*GEFORDERTE AUFGABE 1*.
Beantworte anhand des Auszugs zum Darmstädter Stadtfotografen:
(a) Seit welchem Jahr vergibt die Werkbundakademie Darmstadt den Kunstpreis?
(b) Aus wie vielen Mitgliedern bestand die Jury?
(c) Wie hoch ist das Preisgeld?

*BEREITGESTELLTER AUSZUG*.
2020 - Vitus Saloshanka
Vitus Saloshanka - 12. Darmstädter Stadtfotograf
13.12.2019
Vitus Saloshanka wird 12. Darmstädter Stadtfotograf 2020
Kunstpreis der Werkbundakademie Darmstadt seit 1999
Jurysitzung erfolgte am 10.12.2019
Die Werkbundakademie Darmstadt lud eine siebenköpfige Jury am 10.12.2019 in die Pauluskirche um den/die 12. Darmstädter Stadtfotograf*in zu finden. Der Kunstpreis ist dieses Mal thematisch an den Darmstädter Reformarchitekten und Stadtplaner Friedrich Pützer gebunden. Aufgabe des/der Stadtfotograf*in ist allerdings keine reine Fotodokumentation sondern eine künstlerische Auseinandersetzung mit den Architekturen und Stadträumen sowie der Person Pützers. Nach drei Stunden Diskussion wird der in Minsk gebürtige Fotograf Vitus Saloshanka zum 12. Darmstädter Stadtfotografen 2020 gekürt. Das Preisgeld beträgt 3.000 EUR.

*DATENSATZEINTRÄGE*.
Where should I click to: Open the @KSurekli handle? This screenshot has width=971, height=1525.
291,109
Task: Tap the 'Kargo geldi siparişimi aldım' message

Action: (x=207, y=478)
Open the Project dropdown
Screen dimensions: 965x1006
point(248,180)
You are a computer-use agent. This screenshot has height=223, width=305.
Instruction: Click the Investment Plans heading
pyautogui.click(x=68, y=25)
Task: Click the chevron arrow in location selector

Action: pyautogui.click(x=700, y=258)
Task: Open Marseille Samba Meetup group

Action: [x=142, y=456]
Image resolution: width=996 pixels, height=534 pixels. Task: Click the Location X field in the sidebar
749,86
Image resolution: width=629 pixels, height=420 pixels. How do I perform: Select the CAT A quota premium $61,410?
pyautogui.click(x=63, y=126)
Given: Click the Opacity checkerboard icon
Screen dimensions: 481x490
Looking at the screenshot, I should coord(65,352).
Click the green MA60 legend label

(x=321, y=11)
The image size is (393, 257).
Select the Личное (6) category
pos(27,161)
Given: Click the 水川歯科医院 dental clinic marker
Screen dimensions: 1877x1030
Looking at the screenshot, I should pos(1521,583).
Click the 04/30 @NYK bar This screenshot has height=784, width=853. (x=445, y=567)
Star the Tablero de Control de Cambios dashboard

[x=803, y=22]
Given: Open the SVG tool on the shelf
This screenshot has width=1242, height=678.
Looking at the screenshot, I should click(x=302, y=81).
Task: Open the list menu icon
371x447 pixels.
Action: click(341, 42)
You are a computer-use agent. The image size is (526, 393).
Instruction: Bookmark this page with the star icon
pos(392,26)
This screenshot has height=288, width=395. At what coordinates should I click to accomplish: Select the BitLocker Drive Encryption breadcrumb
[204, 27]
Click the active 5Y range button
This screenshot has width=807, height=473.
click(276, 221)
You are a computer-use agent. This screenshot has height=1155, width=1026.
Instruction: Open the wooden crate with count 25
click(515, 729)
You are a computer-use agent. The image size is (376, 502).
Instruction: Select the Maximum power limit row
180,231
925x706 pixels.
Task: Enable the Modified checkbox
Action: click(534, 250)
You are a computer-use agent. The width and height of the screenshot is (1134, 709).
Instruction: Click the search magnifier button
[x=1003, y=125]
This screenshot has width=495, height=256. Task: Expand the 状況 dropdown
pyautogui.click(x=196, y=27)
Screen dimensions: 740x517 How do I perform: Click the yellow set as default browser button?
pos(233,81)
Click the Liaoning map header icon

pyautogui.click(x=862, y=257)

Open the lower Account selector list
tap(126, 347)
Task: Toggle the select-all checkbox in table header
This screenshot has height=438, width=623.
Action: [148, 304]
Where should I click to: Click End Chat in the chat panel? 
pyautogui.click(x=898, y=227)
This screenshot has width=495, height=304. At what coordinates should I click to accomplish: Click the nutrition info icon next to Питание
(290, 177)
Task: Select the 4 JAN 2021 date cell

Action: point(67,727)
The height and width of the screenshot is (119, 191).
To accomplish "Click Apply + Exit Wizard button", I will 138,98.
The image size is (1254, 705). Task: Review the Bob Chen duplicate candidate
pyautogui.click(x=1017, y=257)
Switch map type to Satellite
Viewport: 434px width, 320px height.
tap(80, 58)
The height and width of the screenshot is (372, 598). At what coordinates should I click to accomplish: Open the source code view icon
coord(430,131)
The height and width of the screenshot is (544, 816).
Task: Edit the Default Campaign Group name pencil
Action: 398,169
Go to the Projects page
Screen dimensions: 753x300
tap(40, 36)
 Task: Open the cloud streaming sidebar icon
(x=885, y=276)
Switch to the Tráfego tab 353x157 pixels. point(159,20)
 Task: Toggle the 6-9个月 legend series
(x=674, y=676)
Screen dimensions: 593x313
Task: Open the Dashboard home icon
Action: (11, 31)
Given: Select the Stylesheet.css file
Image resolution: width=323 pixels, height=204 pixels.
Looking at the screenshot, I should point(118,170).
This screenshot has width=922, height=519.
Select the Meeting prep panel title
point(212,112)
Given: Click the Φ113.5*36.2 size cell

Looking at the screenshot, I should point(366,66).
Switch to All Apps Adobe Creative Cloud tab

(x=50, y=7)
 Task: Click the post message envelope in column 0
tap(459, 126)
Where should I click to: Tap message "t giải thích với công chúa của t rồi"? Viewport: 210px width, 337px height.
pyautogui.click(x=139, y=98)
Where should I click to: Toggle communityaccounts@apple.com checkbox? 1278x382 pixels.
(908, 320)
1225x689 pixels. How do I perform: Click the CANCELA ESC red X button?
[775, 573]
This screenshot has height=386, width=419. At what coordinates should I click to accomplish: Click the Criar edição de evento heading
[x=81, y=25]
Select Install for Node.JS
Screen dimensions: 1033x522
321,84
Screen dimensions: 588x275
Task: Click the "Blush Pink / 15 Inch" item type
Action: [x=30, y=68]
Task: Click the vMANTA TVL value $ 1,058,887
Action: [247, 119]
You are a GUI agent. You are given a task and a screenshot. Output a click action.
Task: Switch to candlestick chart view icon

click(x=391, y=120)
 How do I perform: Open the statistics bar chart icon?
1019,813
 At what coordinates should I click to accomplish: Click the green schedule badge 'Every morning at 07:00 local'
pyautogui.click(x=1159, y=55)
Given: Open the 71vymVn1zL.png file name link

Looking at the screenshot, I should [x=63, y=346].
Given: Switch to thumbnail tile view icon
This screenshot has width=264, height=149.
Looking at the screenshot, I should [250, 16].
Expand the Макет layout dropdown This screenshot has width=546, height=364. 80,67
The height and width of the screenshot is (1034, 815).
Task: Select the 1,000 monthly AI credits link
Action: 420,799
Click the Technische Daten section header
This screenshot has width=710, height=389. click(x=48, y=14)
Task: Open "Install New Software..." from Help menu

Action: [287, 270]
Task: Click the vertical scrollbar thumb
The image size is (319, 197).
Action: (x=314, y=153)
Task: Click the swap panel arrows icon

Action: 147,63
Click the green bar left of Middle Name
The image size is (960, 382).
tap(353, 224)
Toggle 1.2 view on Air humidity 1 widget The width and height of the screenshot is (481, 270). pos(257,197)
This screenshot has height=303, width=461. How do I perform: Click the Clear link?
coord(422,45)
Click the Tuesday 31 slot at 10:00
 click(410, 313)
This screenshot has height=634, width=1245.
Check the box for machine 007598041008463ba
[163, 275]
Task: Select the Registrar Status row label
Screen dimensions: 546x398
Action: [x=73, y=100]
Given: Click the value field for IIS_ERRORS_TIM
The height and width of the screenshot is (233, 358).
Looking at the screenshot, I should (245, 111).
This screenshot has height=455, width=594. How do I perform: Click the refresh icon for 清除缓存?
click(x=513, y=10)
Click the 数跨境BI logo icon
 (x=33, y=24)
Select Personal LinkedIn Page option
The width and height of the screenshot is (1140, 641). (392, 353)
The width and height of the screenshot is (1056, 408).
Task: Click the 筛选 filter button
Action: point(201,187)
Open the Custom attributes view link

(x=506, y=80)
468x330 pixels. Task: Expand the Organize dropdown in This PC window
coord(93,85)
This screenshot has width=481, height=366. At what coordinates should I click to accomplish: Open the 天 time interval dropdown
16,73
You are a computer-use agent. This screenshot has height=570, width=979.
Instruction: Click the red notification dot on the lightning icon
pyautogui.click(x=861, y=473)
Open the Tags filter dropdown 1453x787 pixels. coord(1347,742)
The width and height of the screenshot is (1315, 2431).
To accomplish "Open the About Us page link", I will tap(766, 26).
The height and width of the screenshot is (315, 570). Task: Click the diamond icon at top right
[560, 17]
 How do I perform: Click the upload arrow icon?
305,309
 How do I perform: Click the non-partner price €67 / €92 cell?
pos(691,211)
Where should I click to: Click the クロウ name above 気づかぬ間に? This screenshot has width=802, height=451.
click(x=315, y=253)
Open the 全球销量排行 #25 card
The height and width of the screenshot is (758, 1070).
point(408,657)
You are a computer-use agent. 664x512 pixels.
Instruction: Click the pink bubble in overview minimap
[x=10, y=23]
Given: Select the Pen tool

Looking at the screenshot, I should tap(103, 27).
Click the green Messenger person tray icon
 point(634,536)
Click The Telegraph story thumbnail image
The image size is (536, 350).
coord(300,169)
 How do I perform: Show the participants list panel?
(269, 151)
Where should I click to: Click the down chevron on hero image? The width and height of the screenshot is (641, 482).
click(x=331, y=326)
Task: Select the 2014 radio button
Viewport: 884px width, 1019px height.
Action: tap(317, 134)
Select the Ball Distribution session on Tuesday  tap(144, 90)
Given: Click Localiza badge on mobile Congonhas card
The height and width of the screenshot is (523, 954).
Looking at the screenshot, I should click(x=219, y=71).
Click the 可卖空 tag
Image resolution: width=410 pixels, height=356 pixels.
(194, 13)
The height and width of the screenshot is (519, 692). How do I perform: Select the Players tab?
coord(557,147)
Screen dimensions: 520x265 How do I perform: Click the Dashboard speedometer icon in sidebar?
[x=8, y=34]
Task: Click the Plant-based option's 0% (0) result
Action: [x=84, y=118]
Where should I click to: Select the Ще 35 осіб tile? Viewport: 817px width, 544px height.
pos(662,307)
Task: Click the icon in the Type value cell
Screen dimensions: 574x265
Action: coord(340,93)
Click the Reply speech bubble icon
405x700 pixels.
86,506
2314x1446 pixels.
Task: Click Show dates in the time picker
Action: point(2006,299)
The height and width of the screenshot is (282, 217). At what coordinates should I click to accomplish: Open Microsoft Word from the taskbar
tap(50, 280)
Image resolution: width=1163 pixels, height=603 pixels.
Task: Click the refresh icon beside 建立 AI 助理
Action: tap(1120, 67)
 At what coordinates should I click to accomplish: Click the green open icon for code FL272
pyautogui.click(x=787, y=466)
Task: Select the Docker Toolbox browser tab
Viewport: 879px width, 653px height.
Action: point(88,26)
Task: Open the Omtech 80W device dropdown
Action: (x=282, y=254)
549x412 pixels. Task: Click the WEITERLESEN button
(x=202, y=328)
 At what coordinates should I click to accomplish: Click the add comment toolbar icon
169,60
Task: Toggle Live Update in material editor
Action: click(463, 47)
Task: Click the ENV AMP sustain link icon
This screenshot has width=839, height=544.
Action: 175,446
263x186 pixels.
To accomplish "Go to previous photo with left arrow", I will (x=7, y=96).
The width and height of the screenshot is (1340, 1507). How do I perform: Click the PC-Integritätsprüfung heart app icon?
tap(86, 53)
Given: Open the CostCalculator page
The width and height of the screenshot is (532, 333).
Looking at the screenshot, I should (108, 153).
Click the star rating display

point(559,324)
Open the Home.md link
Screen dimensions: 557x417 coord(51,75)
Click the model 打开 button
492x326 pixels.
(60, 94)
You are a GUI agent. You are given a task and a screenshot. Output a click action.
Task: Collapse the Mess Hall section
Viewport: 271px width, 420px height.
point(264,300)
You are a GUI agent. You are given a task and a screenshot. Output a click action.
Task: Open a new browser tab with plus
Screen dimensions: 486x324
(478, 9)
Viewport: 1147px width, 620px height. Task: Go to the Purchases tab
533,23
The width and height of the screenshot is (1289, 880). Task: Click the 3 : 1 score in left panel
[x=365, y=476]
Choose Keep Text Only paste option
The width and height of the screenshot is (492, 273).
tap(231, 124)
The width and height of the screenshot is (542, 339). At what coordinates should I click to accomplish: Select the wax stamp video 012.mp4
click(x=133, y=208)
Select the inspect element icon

*GEFORDERTE AUFGABE 2*.
Gib den Teil der Auflistung wortgetreu wieder, der mit ihrer ersten Zeile beginnt und mit der Zeile endet, die "Action: [x=142, y=456]" enthält. Beide Randzeilen gehören dazu.

*VOLLSTÄNDIGE LÖSUNG 1*.
(a) Seit 1999.
(b) Aus sieben Mitgliedern.
(c) 3.000 EUR.

*VOLLSTÄNDIGE LÖSUNG 2*.
Where should I click to: Open the @KSurekli handle? This screenshot has width=971, height=1525.
291,109
Task: Tap the 'Kargo geldi siparişimi aldım' message

Action: (x=207, y=478)
Open the Project dropdown
Screen dimensions: 965x1006
point(248,180)
You are a computer-use agent. This screenshot has height=223, width=305.
Instruction: Click the Investment Plans heading
pyautogui.click(x=68, y=25)
Task: Click the chevron arrow in location selector

Action: pyautogui.click(x=700, y=258)
Task: Open Marseille Samba Meetup group

Action: [x=142, y=456]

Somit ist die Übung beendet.